Time versus memory using Java hash tables

This article illustrates the so-called. speed and memory tradeoff — a rule that runs in many areas of CS — using different implementations of hash tables in Java as an example. The more memory a hash table takes, the faster operations are performed on it (for example, taking a value by key).

How to measure

We tested hash maps with intovy keys and values.

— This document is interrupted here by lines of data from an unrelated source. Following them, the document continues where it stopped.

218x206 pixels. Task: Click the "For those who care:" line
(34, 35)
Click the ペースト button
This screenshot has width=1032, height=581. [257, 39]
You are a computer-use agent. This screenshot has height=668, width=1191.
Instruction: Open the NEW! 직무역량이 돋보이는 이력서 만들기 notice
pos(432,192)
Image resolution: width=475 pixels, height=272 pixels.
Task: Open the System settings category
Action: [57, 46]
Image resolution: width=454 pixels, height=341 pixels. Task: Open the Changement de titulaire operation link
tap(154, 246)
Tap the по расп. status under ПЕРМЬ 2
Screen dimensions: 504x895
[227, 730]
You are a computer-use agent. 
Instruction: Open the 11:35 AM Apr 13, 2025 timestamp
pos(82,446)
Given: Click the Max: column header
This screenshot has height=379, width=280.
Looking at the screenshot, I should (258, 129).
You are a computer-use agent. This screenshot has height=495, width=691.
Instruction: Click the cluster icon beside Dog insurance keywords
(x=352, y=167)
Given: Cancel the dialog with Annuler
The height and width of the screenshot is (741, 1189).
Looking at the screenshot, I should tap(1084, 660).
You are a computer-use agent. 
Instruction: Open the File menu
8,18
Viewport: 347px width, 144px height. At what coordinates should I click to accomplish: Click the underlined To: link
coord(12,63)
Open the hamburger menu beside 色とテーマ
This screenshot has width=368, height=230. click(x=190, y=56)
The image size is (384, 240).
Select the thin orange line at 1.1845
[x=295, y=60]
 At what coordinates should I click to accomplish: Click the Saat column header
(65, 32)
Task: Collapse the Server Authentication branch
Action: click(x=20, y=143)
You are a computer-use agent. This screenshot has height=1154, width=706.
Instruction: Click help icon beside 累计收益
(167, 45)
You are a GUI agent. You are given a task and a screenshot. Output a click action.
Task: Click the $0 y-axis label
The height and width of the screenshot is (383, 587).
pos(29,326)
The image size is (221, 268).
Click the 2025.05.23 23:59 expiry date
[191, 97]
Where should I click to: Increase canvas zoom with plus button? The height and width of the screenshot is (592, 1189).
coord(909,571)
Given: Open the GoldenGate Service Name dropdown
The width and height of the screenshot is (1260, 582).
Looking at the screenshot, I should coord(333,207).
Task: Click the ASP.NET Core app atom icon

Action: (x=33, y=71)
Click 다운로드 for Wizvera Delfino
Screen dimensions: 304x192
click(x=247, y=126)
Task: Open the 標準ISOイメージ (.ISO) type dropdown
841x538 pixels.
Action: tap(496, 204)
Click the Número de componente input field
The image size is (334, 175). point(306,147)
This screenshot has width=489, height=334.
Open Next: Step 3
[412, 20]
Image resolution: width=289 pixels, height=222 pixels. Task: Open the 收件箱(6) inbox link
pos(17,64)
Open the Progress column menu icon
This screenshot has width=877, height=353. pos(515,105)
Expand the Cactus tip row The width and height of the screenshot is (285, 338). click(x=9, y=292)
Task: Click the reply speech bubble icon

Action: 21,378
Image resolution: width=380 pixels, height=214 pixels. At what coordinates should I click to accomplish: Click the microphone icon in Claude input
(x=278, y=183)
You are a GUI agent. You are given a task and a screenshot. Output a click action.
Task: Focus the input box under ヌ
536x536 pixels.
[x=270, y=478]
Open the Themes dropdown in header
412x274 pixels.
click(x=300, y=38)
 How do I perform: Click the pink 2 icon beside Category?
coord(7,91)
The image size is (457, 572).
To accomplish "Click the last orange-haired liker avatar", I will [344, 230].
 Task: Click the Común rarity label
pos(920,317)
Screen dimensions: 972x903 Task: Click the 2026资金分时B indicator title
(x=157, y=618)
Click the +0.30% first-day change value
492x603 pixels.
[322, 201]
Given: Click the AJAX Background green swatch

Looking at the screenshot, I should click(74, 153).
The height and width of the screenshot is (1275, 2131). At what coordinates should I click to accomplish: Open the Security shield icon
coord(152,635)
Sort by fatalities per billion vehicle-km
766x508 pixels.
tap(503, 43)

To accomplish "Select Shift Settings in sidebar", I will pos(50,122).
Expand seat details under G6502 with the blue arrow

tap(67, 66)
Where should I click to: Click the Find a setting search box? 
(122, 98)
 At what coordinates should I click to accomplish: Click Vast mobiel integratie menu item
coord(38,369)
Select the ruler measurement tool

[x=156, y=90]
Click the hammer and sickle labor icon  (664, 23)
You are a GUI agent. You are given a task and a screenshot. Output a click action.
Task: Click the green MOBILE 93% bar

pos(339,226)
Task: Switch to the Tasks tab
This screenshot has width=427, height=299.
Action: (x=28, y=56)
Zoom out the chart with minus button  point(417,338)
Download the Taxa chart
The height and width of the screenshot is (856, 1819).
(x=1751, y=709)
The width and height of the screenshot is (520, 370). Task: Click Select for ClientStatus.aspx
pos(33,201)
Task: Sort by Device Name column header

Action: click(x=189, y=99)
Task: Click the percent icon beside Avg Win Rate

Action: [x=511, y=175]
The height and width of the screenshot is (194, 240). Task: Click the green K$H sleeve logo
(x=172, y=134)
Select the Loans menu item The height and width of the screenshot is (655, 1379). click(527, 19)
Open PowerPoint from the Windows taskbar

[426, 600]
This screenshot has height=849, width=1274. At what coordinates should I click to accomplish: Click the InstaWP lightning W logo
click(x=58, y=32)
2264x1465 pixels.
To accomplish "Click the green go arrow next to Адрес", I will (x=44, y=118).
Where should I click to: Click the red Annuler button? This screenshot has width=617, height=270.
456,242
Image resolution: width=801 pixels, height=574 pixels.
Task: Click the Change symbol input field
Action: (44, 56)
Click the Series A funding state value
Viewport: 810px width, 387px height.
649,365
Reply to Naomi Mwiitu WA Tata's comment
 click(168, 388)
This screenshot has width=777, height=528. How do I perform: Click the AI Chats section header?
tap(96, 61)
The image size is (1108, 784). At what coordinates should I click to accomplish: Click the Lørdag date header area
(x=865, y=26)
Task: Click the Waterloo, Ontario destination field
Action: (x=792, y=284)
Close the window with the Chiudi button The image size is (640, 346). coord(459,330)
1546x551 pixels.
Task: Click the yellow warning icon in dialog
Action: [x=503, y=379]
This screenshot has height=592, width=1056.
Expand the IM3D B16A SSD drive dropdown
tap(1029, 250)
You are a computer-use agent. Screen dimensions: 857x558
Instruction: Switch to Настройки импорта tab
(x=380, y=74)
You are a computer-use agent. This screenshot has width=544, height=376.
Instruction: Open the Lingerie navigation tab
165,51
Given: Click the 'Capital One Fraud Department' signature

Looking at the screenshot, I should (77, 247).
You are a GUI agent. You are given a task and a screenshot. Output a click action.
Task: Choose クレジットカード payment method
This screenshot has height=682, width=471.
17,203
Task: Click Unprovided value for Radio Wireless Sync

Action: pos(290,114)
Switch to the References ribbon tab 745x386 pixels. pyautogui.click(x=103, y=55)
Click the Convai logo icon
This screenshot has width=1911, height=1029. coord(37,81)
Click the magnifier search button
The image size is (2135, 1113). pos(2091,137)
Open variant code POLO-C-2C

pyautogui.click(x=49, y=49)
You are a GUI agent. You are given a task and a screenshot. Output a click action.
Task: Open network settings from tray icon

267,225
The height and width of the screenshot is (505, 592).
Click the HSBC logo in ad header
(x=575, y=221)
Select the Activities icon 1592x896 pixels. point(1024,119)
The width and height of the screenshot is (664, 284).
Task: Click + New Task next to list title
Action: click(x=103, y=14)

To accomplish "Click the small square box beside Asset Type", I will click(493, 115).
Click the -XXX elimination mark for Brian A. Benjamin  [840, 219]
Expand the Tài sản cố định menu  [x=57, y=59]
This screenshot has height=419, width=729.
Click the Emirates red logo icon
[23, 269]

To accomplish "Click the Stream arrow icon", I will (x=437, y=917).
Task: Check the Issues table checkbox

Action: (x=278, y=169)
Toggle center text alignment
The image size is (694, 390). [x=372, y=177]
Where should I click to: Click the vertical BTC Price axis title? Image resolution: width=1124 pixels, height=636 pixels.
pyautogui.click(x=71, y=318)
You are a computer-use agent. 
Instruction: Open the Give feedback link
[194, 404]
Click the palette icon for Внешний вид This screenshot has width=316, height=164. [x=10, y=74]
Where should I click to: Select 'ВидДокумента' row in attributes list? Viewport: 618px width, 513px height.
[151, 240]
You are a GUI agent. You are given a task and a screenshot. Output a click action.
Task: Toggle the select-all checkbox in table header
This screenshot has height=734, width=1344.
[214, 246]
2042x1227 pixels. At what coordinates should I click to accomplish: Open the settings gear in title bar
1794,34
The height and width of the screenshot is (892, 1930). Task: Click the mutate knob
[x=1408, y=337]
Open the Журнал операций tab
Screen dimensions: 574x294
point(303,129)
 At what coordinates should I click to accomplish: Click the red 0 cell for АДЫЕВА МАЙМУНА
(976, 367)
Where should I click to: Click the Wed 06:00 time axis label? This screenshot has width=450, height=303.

A measure of memory use is the relative amount of memory additionally occupied in excess of the theoretical minimum for a given size map. For example, 1000 intovy key-value pairs occupy (4 (inta size) + 4) * 1000 = 8000 bytes. If a map of this size occupies 20,000 bytes, its measure of memory usage will be (20,000 - 8,000) / 8,000 = 1.5.
')
Each implementation was tested at 9 load factors. Each implementation at each level was run on 10 sizes, logarithmically evenly distributed between 1000 and 10 000 000. Then the memory utilization figures and average operation times were independently averaged: by the three smallest sizes (“small sizes” on the charts), the three largest (large sizes ) and all ten from 1000 to 10 000 000 (all sizes).

Implementations:

Higher Frequency Trading Collections (HFTC)
High Performance Primitive Collections (HPPC)
fastutil collections
Goldman Sachs Collections (GS)
Trove collections
Mahout Collections
java.util.HashMap for comparison. All other implementations are primitive specializations, and HashMap bauxite values, so the comparison is notoriously unfair, but nonetheless.

Taking value by key (successful search)

Only by looking at these pictures can we assume that HFTC, Trove and Mahout on the one hand, fastutil, HPPC and GS on the other, use the same hashing algorithm. (Actually, this is not quite the case.) The more sparse hash tables on average check fewer slots before finding the key, so less reads from memory occur, so the operation is faster. It can be noted that on small sizes the most unloaded maps are also the fastest for all six implementations, but on large sizes and when averaged over all sizes, starting with the memory reuse rate of ~ 4, the acceleration is not visible. This is because if the total size of the map exceeds the cache capacity of any level, the cache misses become more frequent as the size of the mapa grows. This effect compensates for the theoretical gain from a smaller number of tested slots.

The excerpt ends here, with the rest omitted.